> Text passage
* * * *
# Garlic as Alpaca Fly Repellent?



## GCKRanch (May 27, 2014)

We're battling flies like crazy like everyone else out there, with the strange exception that our goats are hardly bothered at all. Its the poor alpacas that are just being swarmed constantly. We tried to spray them with an essential oil mix to ward off the mass of flies, with no luck. It wasn't until I was preparing a (hopefully) lethal brew of hot sauce, dish soap, and chili pepper flakes for the fire ant hills that I had a thought, what about garlic? It's a super strong scent, and I've read that people feed cloves or powder to goats and horses, but what about alpacas? Do you think I could feed it to them, or spray them with a mix of garlic powder and water? We're desperate to get rid of these flies, and nothing has helped so far. Thoughts?
* * * *
> Information supplied
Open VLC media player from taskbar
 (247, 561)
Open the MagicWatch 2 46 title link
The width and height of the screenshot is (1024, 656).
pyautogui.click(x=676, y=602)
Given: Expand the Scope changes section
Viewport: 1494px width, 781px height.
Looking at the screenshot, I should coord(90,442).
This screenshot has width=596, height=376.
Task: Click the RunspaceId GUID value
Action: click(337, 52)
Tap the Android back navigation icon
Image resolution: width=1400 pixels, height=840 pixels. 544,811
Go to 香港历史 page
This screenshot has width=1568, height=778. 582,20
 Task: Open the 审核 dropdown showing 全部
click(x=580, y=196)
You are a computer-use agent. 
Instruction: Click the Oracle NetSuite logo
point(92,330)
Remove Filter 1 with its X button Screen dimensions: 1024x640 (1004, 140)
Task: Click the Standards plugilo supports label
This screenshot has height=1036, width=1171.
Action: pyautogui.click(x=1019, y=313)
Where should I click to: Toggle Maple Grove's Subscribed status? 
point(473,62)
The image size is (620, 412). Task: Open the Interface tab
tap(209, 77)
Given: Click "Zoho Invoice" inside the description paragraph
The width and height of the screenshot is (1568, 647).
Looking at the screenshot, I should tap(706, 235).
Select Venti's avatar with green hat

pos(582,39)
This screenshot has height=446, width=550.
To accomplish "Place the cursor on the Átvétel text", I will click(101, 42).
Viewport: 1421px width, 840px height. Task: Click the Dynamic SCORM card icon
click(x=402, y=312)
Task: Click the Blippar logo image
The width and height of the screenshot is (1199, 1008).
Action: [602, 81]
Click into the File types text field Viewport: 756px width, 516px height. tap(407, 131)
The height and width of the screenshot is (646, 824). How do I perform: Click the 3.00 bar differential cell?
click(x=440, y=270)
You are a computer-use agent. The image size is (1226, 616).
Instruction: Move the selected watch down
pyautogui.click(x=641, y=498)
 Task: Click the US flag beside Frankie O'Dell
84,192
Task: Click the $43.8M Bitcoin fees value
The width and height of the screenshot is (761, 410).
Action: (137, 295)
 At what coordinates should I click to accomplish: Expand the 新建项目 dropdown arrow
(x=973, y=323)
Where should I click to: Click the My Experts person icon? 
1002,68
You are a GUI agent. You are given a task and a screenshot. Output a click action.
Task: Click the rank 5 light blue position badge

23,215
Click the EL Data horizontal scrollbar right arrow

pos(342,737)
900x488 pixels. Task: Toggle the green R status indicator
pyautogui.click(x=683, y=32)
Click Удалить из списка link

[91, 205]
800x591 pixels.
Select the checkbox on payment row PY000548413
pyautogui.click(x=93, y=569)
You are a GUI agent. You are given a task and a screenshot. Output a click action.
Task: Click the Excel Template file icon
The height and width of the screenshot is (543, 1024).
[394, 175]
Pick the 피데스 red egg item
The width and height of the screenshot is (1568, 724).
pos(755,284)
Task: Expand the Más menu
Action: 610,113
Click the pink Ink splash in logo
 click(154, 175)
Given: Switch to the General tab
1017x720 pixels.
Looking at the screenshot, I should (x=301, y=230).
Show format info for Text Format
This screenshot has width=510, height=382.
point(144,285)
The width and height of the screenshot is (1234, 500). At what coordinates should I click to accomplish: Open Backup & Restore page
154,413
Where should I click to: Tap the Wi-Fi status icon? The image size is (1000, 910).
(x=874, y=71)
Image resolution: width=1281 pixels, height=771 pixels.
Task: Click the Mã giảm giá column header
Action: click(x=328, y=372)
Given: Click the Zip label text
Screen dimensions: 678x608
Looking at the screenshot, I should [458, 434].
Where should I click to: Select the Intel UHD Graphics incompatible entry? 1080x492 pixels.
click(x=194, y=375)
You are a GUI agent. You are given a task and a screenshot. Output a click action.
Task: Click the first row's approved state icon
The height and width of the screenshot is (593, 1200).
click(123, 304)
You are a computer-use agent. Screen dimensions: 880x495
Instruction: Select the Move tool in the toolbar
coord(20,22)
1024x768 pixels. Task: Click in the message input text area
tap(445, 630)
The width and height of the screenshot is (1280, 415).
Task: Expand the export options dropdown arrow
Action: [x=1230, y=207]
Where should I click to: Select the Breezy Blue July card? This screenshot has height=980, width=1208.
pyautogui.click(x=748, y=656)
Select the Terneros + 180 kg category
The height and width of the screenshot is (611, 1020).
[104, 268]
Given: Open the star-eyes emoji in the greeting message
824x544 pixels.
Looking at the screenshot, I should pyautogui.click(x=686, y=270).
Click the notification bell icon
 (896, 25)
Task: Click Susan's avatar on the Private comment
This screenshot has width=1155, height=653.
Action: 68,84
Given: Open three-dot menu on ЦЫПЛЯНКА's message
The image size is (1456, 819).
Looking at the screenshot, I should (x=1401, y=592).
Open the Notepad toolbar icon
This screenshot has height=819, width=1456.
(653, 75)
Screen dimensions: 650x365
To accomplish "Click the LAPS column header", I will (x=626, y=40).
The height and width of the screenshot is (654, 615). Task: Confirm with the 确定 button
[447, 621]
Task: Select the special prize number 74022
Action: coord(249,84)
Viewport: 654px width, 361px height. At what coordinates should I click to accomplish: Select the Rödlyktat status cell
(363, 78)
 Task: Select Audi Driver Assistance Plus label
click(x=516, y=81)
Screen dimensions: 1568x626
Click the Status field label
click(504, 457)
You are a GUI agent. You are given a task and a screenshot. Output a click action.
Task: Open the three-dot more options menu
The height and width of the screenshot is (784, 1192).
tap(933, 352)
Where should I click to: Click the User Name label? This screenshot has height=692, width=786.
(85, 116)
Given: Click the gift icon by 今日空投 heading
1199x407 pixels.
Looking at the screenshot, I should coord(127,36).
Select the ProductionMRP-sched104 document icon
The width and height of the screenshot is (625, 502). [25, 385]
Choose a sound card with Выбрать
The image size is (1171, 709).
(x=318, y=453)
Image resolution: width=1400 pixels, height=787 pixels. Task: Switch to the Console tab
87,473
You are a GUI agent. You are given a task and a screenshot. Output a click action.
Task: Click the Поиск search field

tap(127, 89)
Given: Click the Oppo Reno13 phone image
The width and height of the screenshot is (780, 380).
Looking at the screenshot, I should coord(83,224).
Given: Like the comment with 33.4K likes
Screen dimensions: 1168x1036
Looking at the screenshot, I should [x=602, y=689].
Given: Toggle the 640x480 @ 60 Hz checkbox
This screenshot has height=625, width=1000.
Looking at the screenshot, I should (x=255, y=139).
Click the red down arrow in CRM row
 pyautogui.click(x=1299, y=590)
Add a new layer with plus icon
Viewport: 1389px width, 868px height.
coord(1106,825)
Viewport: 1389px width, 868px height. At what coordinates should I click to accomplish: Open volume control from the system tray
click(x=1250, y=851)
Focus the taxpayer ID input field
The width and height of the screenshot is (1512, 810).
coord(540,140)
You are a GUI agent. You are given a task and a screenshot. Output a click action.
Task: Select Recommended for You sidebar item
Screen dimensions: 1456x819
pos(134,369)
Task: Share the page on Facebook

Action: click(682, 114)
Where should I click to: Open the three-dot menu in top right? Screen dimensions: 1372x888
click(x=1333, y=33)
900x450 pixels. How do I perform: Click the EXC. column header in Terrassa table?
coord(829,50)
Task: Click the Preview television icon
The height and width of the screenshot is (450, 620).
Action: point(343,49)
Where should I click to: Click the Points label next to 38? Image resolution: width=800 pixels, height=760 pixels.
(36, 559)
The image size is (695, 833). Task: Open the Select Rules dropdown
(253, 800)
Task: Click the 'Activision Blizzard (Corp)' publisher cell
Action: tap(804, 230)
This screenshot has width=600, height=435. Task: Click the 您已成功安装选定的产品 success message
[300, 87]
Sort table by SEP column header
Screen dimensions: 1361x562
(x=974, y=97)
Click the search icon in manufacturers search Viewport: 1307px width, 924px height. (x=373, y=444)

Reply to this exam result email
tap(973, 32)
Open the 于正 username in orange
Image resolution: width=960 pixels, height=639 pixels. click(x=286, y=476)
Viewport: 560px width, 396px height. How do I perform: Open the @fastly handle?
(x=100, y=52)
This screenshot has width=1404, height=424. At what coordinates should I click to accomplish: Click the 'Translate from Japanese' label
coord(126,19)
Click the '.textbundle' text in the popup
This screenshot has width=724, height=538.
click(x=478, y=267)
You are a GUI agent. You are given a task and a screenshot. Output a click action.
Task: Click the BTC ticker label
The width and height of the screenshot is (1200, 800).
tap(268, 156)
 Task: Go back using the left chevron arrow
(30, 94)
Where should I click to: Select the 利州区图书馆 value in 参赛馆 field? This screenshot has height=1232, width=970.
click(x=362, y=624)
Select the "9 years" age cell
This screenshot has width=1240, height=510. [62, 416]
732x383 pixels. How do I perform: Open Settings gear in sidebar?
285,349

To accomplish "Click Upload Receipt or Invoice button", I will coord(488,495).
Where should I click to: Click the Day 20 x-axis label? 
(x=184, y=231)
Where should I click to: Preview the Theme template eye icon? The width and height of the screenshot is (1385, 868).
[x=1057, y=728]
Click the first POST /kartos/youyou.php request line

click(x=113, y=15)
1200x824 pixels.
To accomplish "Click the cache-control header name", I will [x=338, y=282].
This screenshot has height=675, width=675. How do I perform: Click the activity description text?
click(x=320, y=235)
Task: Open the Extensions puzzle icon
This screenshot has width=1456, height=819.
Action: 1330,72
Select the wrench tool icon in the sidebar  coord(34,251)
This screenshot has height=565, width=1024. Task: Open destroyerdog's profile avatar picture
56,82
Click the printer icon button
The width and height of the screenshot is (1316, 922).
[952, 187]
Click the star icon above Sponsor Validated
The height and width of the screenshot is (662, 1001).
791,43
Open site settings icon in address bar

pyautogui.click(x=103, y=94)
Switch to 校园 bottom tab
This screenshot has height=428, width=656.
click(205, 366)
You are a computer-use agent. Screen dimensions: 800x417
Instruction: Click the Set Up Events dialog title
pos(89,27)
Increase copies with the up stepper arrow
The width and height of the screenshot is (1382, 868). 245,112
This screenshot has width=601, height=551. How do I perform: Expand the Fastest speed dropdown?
* * * *
> Problems to work on
A: Can you reproduce, word for word, the stretch of the garlic-and-alpaca-flies post from "## GCKRanch (May" through "so far. Thoughts?"?
B: Could you pick up the forum thread on garlic as an alpaca fly repellent where it stops and keep it going?
The rows are separate material, unrelated to the post about garlic and alpaca flies.

> Answers per task
A:
## GCKRanch (May 27, 2014)

We're battling flies like crazy like everyone else out there, with the strange exception that our goats are hardly bothered at all. Its the poor alpacas that are just being swarmed constantly. We tried to spray them with an essential oil mix to ward off the mass of flies, with no luck. It wasn't until I was preparing a (hopefully) lethal brew of hot sauce, dish soap, and chili pepper flakes for the fire ant hills that I had a thought, what about garlic? It's a super strong scent, and I've read that people feed cloves or powder to goats and horses, but what about alpacas? Do you think I could feed it to them, or spray them with a mix of garlic powder and water? We're desperate to get rid of these flies, and nothing has helped so far. Thoughts?

B:
We're getting some DE in the mail this week, so I'm also going to try feeding them that too.


----------



## ksalvagno (Oct 6, 2009)

DE is a waste of time and money. Plus if it gets in their lungs you can have problems. You can try the garlic on their feed. Natural fly predators work. Permethrin spray works. The trap and toss fly bags in the barn work great. There are also the the cube fly traps that you put a pan of fly attractant under and they fly up into that. But you do have to clean that one out.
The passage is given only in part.